A narrativa de Lucas, demasiadamente conhecida, é impressionante.
O filho, que pedira antecipação da herança, dissipou tudo, ficou sem nada,
resolveu voltar e o pai deu um banquete por esse regresso, enfrentando a
cólera do irmão mais velho, que havia ficado todo o tempo com ele e nunca
tivera festa igual.
Pensemos no filho pródigo não no final de sua desventura, quando voltou, e foi
abraçado pelo pai, apesar das censuras do irmão. Pensemos nele enquanto
estava longe. Quando usou a herança e a dissipou entre as vaidades do mundo e
caiu na miséria, na tristeza e na solidão. Como se sentia ele, no íntimo,
quando estava no fundo do poço? O que pensava, como a si mesmo se via?
Lá está ele, longe de tudo, longe de casa, longe da segurança e da fartura da
família, longe do aconchego. O que ele tem? Não tem mais nada, gastou tudo,
estragou, dissipou, desperdiçou. Só lhe restam lembranças. De fato, ele só tem
a consciência de que é filho do pai. É seu único bem, seu único título, seu
único valor. Não tem boas ações a exibir, não tem vitórias, êxitos, glórias a
mostrar. Não tem mais patrimônio, não tem bens, não tem nada. A única coisa que
tem é a certeza de que é filho. Pode ser que o pai não o receba, não o
reconheça, não reconstitua sua posição – e ele, de fato, não merece. E,
sinceramente, nem imagina isso, não sonha com isso. Quer, regressando, ficar
apenas como empregado na casa do pai, e isso não estará errado – está na linha
do que ele veio aprontando, e ele está conformado com esse destino.
Ao decidir
voltar, não pode ter certeza de nada, nenhuma esperança. Não pode esperar ser bem
acolhido, não se pode imaginar de novo no velho convívio. Apenas volta – e
volta mais do que humilde, volta humilhado. Volta envergonhado, volta
despedaçado. Muito mais do que arrependido, volta arrasado, destroçado,
aniquilado. Mas volta porque é filho, embora confesse sinceramente saber que
“já não sou digno de ser chamado teu filho”; dentro de si mesmo, está
reconhecendo: “teu filho que não merece nada, não merece teu perdão, nem tua
generosidade, nem tua acolhida, nem sequer teu nome”. Pede para ser tratado
apenas como um empregado do pai, um dos mercenários dele.
No fundo, o único título que ele tem é o de ser filho daquele pai. É por isto
que pede para ficar como empregado, não por conta de sua competência ou de suas
habilidades. É por conta de sua condição de filho que pede o emprego. No fim de
contas, é assim que se apresenta, com este único título. E o que não diz, mas
está subentendido, é que, como filho, ama o pai.

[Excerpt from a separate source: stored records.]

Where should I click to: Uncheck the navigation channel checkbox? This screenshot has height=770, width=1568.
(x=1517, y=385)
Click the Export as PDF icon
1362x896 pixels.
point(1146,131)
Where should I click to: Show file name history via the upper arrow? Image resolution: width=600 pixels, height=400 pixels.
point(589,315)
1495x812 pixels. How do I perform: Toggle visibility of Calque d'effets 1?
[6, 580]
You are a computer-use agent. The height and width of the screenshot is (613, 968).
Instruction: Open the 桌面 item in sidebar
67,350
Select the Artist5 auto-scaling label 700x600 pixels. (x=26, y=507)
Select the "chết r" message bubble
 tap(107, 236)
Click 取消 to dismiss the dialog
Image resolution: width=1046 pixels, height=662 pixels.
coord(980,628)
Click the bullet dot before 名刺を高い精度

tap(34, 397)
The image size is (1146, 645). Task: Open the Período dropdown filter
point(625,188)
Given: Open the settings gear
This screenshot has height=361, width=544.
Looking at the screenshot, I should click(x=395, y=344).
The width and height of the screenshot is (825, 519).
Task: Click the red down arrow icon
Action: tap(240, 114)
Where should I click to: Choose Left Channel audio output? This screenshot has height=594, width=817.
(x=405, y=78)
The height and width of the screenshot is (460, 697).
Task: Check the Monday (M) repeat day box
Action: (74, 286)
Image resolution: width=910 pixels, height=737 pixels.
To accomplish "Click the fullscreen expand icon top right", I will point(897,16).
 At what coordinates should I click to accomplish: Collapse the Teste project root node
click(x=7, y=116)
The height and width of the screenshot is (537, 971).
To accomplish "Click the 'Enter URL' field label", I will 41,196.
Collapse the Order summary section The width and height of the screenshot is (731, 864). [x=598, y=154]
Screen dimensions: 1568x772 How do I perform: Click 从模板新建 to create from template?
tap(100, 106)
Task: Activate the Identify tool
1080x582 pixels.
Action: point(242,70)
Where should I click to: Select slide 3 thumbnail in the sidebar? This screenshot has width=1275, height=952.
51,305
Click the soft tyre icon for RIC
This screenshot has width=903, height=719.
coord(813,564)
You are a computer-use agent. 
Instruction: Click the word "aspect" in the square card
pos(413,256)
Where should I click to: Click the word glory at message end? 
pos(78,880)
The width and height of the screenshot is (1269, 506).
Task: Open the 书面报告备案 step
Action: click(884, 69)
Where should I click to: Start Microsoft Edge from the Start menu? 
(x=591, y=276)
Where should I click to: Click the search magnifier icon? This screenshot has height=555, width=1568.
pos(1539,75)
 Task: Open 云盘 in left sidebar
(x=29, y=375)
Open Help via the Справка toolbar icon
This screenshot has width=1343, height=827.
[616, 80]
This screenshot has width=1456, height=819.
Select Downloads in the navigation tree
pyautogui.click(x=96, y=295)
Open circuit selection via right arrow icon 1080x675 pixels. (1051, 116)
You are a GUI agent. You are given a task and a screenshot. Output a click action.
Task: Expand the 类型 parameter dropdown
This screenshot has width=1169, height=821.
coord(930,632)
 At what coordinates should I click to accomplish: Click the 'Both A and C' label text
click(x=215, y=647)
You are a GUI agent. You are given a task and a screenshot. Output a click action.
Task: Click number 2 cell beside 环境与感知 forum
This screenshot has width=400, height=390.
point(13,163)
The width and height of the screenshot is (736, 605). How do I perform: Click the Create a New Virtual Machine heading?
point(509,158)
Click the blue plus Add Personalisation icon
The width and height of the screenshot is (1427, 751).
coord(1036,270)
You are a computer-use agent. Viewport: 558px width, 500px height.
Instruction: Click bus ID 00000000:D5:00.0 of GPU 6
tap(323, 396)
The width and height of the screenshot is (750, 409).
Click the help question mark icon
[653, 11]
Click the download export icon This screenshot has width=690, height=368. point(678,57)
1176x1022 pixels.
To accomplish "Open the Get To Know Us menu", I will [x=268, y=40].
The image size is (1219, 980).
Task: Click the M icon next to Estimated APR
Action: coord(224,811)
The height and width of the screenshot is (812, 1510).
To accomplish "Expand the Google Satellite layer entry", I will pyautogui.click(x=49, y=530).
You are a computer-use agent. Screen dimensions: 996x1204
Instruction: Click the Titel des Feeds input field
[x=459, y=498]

E o pai – contra talvez a justiça, contra talvez a boa ordem, contra talvez a
correta retribuição das coisas (como o filho fiel, o mais velho, dirá,
reclamando) – o abraça, não apenas porque é generoso mas porque está sumamente
feliz. E os dois intensamente choram. Choram de dor e de felicidade.
(Pode ser que este seja o único título com que muitos de nós nos apresentaremos
um dia diante d'Ele: o de sermos seus filhos).